PLTP activity in serum-free cellular supernatants from nontransfected and mock-transfected THP-1-derived macrophages averaged 6.7% and 4.4%, respectively, of normal human plasma PLTP activity ( Figure 2 A). In comparison, PLTP activity in serum-free cellular supernatants from PLTP-transfected THP-1-derived macrophages (clones 2 and 3) averaged 64.3% and 93.5%, respectively, of normal human plasma PLTP activity ( Figure 2 A). The amount of active PLTP in supernatants from primary human macrophages was similar to that in nontransfected and mock-transfected THP-1-derived macrophages (data not shown). In contrast, no appreciable amounts of active PLTP were found in supernatants from THP-1 monocytes and primary human monocytes (data not shown).
Figure 2. A, Radioactive measurement of PLTP activity in supernatants of non-, mock-, and 3 different PLTP-transfected THP-1-derived macrophages. Cells were incubated for 48 hours with serum-free medium. Activity values were adjusted for total protein content in supernatants and human plasma samples. Mean±SD from 2 independent measurements is shown. B, PLTP influences cellular response to exogenous stimuli from in vivo lipolyzed hyper-TG plasma. Flow cytometric apoptosis measurement with phycoerythrin-conjugated annexin V with THP-1-derived macrophages 24 hours after incubation with 5% fetal calf serum (FCS) control, postprandial (pp), and postprandial heparinized (pp-hep) plasma samples from hyper-TG individuals (please see online data supplement Table I available at http://atvb.ahajournals.org). Mean±SD from 4 independent experiments is shown. NEFA indicates nonesterified fatty acids; chylo, chylomicrons; and lys, lipolyzed. * P <0.05, *** P <0.001 by Wilcoxon matched-pairs test or Student?s t test where applicable.
Cytotoxicity of In Vivo Lipolyzed Postprandial Plasma Is Increased in THP-1-Derived Macrophages Expressing PLTP
As expected, exposure of nontransfected and mock-transfected THP-1 macrophages to hyper-TG postprandial heparinized plasma resulted in an increase in annexin V-positive cells, ie, increased apoptosis ( Figure 2 B). Remarkably and contrary to our original hypothesis, expression of PLTP led to a pronounced and dose-dependent stimulation of the apoptotic process ( Figure 2 B and please see online data supplement Figure IV, available at http://atvb.ahajournals.org). These experiments demonstrate that PLTP actually promotes apoptosis in THP-1 macrophages exposed to postprandial heparinized plasma.

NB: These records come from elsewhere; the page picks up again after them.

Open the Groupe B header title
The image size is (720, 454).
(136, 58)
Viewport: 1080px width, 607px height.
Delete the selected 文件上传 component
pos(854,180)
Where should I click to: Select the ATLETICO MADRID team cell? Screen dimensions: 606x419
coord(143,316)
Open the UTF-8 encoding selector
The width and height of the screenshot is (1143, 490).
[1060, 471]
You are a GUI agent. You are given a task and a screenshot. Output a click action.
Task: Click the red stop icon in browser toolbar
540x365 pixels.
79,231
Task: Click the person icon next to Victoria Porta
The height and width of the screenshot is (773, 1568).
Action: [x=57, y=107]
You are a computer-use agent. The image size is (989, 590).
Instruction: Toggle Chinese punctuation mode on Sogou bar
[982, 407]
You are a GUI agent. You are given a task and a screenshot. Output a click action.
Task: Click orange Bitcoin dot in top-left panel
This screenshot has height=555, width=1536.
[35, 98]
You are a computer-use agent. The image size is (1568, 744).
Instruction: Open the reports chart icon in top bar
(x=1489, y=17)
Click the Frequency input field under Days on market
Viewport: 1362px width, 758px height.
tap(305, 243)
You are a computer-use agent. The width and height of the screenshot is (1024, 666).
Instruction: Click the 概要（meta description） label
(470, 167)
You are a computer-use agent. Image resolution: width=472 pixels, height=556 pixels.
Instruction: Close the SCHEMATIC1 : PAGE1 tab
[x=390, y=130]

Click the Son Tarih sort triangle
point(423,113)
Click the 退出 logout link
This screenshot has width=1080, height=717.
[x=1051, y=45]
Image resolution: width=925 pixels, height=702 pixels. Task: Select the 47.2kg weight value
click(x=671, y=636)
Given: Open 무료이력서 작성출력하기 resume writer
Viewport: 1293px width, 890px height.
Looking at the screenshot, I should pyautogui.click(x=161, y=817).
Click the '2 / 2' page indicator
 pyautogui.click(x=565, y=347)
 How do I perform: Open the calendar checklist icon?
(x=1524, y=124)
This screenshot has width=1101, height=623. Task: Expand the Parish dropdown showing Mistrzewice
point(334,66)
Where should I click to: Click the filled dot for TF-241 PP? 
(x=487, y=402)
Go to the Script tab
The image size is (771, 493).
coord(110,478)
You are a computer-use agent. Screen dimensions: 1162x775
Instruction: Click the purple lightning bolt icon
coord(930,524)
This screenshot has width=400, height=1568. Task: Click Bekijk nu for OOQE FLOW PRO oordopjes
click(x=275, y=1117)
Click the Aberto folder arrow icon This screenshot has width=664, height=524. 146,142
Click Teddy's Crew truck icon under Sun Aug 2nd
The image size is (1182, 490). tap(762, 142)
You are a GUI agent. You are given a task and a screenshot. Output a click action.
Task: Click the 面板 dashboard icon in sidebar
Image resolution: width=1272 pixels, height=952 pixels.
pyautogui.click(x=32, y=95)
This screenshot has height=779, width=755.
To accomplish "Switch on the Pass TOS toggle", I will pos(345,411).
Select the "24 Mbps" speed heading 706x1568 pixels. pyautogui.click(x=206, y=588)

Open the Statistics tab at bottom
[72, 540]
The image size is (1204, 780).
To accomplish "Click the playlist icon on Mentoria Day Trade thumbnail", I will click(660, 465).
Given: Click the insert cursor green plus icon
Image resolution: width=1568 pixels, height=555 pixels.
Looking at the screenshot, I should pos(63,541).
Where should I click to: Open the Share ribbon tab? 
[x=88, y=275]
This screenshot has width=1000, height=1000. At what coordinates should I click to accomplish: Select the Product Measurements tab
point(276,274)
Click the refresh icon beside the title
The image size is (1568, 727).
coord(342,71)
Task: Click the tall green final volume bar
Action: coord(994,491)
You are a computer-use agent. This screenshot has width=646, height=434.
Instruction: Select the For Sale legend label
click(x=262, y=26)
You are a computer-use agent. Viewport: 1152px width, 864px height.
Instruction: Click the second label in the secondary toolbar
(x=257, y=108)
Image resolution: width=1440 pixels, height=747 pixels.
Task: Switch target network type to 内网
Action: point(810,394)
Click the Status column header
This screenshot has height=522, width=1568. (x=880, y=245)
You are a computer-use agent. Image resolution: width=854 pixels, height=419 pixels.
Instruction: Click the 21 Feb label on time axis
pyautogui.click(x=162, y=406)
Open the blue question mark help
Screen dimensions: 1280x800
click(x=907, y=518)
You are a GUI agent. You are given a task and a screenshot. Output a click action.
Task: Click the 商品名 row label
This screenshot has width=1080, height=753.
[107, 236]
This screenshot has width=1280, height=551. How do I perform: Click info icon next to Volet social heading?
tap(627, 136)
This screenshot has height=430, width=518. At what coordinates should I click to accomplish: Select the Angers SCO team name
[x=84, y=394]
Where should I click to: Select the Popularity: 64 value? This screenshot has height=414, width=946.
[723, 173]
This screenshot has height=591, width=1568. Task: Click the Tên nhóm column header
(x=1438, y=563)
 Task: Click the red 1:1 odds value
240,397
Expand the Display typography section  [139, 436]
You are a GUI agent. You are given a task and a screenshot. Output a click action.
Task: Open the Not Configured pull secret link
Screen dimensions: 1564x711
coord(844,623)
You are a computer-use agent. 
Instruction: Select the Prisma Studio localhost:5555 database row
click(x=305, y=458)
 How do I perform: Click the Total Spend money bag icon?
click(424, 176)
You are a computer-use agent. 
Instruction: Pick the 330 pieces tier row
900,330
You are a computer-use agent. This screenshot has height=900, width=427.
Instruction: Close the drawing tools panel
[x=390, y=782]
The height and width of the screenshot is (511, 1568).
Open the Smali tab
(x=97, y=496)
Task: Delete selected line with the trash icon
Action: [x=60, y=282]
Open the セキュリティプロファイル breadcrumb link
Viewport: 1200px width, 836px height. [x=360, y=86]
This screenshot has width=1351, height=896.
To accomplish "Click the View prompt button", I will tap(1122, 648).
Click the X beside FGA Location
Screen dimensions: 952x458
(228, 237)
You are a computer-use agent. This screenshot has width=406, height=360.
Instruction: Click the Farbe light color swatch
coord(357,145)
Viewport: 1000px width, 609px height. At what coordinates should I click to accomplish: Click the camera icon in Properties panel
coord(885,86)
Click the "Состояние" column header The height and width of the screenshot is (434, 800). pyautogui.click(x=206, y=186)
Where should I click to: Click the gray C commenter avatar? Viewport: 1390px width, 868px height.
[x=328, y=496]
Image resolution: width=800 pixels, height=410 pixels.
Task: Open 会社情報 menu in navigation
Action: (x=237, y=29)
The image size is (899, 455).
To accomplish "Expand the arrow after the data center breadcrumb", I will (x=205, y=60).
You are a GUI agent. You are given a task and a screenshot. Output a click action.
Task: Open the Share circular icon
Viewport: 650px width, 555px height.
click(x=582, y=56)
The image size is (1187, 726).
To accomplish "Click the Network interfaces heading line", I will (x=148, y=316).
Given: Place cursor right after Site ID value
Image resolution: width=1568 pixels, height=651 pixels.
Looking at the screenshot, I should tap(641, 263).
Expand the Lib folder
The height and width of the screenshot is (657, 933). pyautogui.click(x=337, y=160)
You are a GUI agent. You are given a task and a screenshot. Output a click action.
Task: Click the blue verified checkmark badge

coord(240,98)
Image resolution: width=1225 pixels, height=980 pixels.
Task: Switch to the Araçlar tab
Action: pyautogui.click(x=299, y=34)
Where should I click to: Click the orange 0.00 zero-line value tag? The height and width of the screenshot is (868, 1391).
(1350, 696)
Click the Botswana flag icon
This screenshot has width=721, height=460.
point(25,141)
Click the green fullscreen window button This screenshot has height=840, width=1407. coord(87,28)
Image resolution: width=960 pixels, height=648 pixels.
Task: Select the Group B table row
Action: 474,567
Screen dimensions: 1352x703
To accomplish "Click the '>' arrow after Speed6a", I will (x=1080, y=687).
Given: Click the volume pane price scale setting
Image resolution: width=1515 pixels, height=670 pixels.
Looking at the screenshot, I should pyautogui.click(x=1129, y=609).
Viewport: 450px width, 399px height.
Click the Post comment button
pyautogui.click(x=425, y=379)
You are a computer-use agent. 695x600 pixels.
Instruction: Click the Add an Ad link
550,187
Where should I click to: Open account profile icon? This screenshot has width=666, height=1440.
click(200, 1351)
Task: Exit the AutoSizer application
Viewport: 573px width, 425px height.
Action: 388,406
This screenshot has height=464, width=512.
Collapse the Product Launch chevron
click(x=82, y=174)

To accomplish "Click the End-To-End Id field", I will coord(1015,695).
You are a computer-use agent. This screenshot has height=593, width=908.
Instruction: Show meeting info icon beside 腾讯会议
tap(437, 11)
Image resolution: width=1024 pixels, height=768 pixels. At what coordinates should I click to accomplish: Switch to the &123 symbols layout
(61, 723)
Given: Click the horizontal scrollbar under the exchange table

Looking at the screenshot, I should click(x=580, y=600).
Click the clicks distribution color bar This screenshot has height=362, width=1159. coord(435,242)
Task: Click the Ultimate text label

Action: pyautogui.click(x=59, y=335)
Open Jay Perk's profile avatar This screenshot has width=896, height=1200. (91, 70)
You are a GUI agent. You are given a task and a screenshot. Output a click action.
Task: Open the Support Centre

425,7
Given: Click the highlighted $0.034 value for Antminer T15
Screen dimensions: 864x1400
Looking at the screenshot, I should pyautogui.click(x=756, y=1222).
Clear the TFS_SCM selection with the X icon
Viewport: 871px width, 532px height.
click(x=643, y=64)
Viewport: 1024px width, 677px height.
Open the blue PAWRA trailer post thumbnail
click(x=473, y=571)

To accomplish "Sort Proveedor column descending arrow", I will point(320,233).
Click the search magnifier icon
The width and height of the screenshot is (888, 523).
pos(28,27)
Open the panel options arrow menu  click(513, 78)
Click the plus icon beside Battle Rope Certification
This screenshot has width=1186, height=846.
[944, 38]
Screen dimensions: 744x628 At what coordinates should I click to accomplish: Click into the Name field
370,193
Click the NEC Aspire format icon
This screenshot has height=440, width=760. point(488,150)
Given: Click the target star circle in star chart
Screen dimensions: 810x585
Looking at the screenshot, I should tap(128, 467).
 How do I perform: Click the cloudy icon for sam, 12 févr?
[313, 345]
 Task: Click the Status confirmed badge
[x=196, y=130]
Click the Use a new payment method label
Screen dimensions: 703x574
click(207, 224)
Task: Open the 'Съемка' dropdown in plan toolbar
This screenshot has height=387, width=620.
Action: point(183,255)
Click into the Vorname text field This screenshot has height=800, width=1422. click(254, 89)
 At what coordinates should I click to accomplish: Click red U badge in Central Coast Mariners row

Net Uptake of [ 3 H]DPPC From Postprandial TGRLPs Is Increased in THP-1-Derived Macrophages Expressing PLTP
Normal transfer of native phospholipids between lipoproteins requires active PLTP. We hypothesized that PLTP also transfers phospholipids between lipoproteins and cells and that deranged transport of phospholipids due to overexpression of PLTP may induce apoptosis in these cells. To directly test a major component of this hypothesis, we exposed nontransfected, mock-transfected, and PLTP-transfected THP-1 macrophages to [ 3 H]DPPC transported with postprandial TGRLPs ( Figure 3 A and B). Indeed, DPPC content was clearly and time-dependently increased in both PLTP-overexpressing clones. In parallel experiments, cellular phospholipid mass (as well as cholesterol and TG mass), however, was not appreciably different between cell lines (please see online data supplement Figure V, available at http://atvb.ahajournals.org). Taken together, these experiments strongly suggest that PLTP promotes the uptake of native lipoprotein-derived phospholipids into macrophages.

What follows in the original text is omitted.